# RECORDS SHOWN
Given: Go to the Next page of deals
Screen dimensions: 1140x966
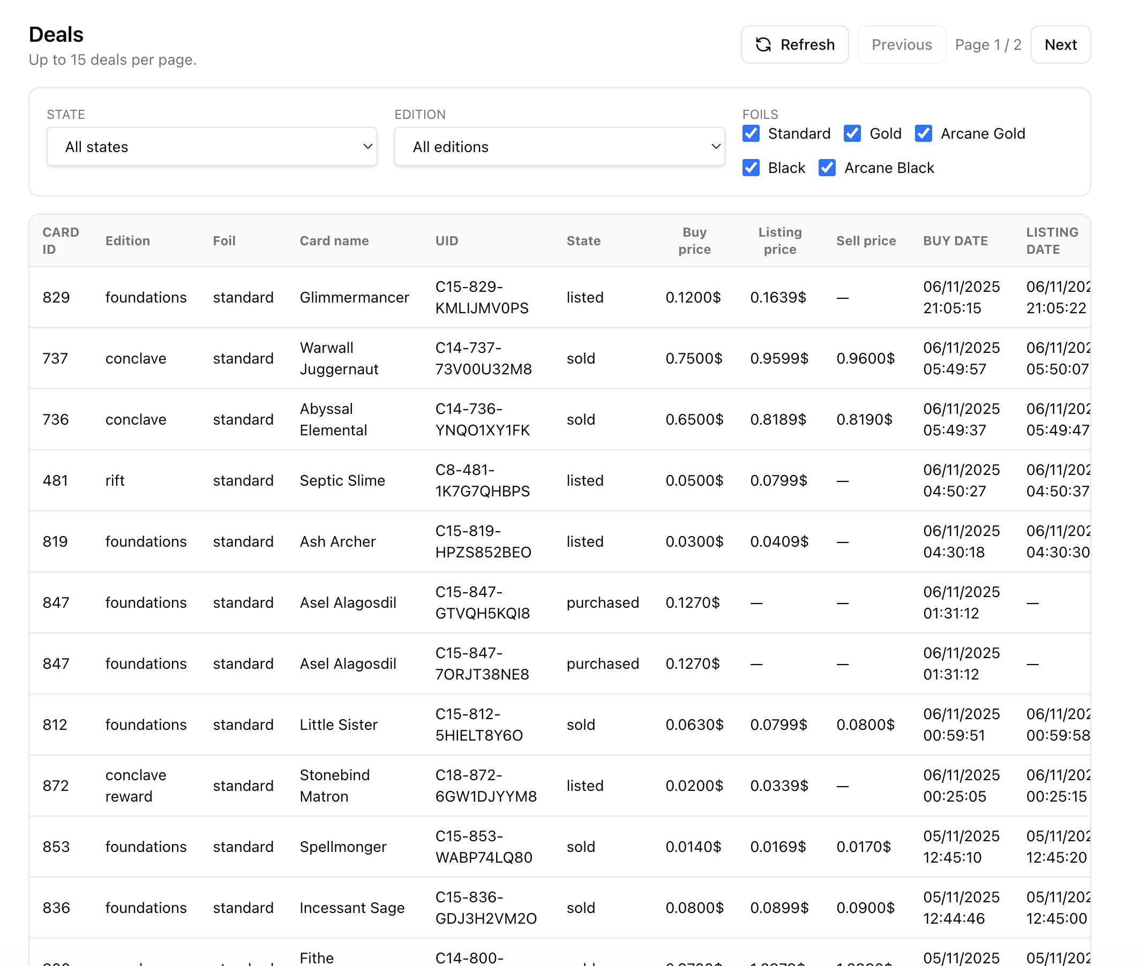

==

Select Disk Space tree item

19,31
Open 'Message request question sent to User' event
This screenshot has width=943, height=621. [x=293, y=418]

# GOAL
Please copy the rows from the line with "Given: Go to the Next page of deals" to the line with "Screen dimensions: 1140x966", swapping "deals" for "offers" and leaving everything else unchanged.

# ANSWER TO THIS PROBLEM
Given: Go to the Next page of offers
Screen dimensions: 1140x966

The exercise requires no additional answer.